このフレームワークで「WHYから始めよ」とサイモン氏は、提唱しています。即ち、「なぜ」を先に考え、次に「どのように」、「何を」という順に物事を考えるとマーケティングでも、成功に繋がりやすいようです。
他にも、人間が影響を受け、行動に移すのは、確かなる “WHY” 「なぜやるのか」が確立されている場合が多いため、組織の士気を高める場合も、企業のマーケティングにおいても「WHYから始める」。これが、ゴールデンサークル理論のフレームワークです。
脳科学的にみるゴールデンサークル理論
ゴールデンサークル理論は脳科学的に見ても、人を動かす要因となります。
私たちが「WHAT」の質問を考えるときは、脳の大脳新皮質(neocortex)というエリアを使って考えます。ここは、人類の歴史的に見ても、まだ進化的に新しい部分で、合理的な分析などを得意とする分野です。
対して「WHY」を考える時、つまり忠誠心やプライドなどの感情は、大脳辺縁系(limbic brain)で処理されます。ここは、人類の歴史上古くから存在している脳の分野であり、情動、本能行動などを司っています。
ゴールデンサークル理論は、「WHY」から考え始める事が提唱されていますが、大脳辺縁系は人類の進化論からみても古くから存在しているエリアのため、人間の行動や意思決定に影響を与える事が大脳新皮質よりも大きいです。
ロチェスター大学のメタ分析
実際、アメリカ・ロチェスター大学らが行ったメタ分析によると、WHAT(何を得られるか)などの考えによって行動する、外発的動機付けを設定する場合、成功への内発的モチベーションには減少が見られています。「WHAT」から始めると長期的なやる気も減少してしまうようです。

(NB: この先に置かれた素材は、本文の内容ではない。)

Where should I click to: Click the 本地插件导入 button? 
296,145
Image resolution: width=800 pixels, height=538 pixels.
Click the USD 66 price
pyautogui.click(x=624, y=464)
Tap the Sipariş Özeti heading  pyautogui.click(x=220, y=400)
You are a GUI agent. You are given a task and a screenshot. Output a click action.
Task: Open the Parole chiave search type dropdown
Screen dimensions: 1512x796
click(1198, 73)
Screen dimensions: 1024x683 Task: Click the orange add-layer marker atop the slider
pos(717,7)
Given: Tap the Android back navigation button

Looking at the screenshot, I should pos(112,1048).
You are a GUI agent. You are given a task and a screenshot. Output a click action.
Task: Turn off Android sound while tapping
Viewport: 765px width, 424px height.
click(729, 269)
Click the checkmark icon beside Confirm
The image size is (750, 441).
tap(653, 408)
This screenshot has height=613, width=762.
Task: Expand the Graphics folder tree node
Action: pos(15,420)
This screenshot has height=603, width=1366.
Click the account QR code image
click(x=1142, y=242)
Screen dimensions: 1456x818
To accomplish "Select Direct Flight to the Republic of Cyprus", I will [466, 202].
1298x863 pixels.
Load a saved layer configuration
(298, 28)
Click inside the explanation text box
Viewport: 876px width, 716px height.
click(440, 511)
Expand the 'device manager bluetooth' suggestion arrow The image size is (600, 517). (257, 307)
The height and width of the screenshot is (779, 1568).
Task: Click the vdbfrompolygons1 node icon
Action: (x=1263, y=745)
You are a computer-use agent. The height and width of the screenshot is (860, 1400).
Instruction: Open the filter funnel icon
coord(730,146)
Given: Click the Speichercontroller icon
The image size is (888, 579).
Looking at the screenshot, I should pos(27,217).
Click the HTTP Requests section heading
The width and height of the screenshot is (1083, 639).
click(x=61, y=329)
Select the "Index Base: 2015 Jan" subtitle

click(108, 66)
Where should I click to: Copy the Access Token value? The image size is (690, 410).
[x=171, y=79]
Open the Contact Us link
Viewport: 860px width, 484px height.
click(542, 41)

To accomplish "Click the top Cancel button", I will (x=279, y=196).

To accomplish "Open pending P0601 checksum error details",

これは、多くの領域(学問、スポーツ、健康など)で確認されているようで、何を報酬として得る事ができるか(WHAT)に最初に意識を向けると、根気強く物事を遂行するために必要な内発的な動機が薄れてしまいます。人間が行動に移すには、核となる大脳辺縁系(WHY)に訴求するのが脳科学的にも最適でしょう。